March 2014 The government’s decision to implement energy audits on all non-SMEs before 5 December 2015 will cause a headache for every company relying on road transport – regardless of their size.
Nick Radcliffe, MD of FreightArranger, warns that the new Department for Energy and Climate Change directive will put pressure on the transport sector to cut emissions, but there are minimal savings left to be made on road vehicles and alternatives will need to be sought.
The Department for Energy and Climate Change says the new audits, which will be repeated every four years, must cover transport, buildings and industrial operations and be carried out in accordance with the EU Energy Efficiency Directive.
The transport sector listed as the second largest contributor to total UK carbon emissions, emitting some 120 million tonnes per year, or a quarter of the UK total, and will be a target for businesses looking to reduce their output.

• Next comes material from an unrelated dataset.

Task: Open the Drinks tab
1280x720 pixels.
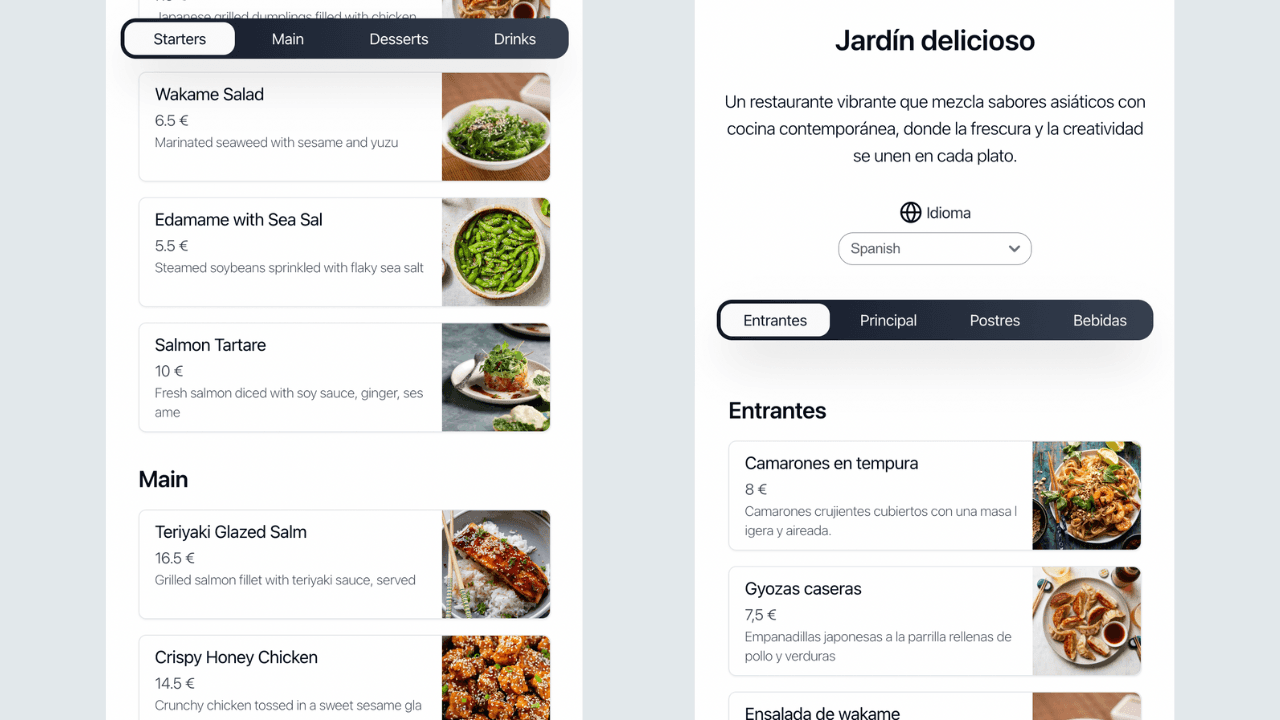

And not just large businesses directly audited, but also those in the supply chain.
Radcliffe is a logistics industry insider and has studied the economics and environmental impacts whilst developing FreightArranger, a revolutionary new system which is making logistics more efficient by making the most of both road and rail by organising transport via a web-based system.

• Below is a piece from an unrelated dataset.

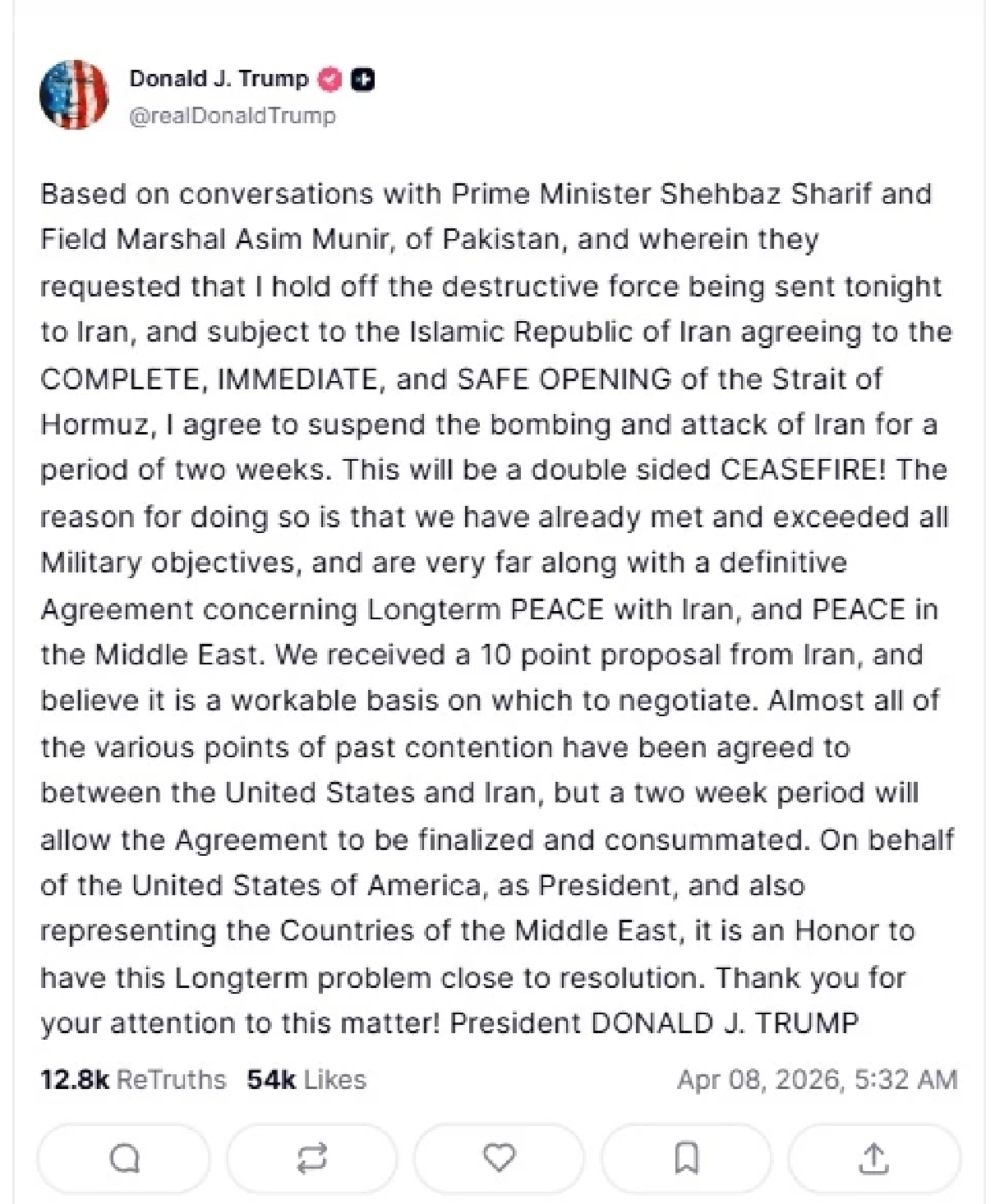
Task: Open the Donald J. Trump display name
Action: coord(219,79)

Radcliffe said: “Much has been done to make road vehicles more fuel efficient through improved aerodynamics, improved engine efficiency and less resistant tyres. However, basic economic theory tells us that although further improvements can be made, each additional step yields a smaller benefit.
“Rail freight, however, helps considerably in reducing fuel consumption: metal wheels running on metal rails are near-frictionless. The result is to reduce fuel consumption per tonne mile by some 67%. Heavier commodities such as coal and aggregates achieve even higher savings.”
Use of rail freight is a mode which is growing, but is still relatively unexplored with fewer than 10% of freight tonne miles in UK being by rail.
The new energy audits are intended to influence behaviour change by businesses and will be structured in a way that advice is given on energy consumption reduction. Such a scheme is already in place for UK companies quoted on the stock exchange and includes mandatory reporting in the annual directors report.
Radcliffe said: “All sizes of company will be affected by this decision. Although the audit and reporting burden falls only on large companies, they outsource many aspects of their activities to others and so there will be a definite knock-on effect.”
Radcliffe also contests the perception that businesses need to be really large or to have a train load of freight to consider using rail: “With intermodal freight, this is not so: consignments as small as a single 20 foot container can be taken.
“When fuel use is being squeezed and monitored more than ever before, it is time for companies to look to explore new ways of undertaking tasks and I would strongly encourage them to look to rail as a simple and effective method of slashing fuel consumption.”
Radcliffe added: “Many of our larger companies are retailers and manufacturers who are dependent on purchasing services like transport along with products and components from an array of suppliers. So, for large companies to achieve energy saving, they have to push the initiative through the supply chain into medium-sized and small companies too.”
Of course, reducing energy consumption also means reducing costs, so participating companies can expect to obtain a long running cost benefit, and one that it is likely to increase in value in the future.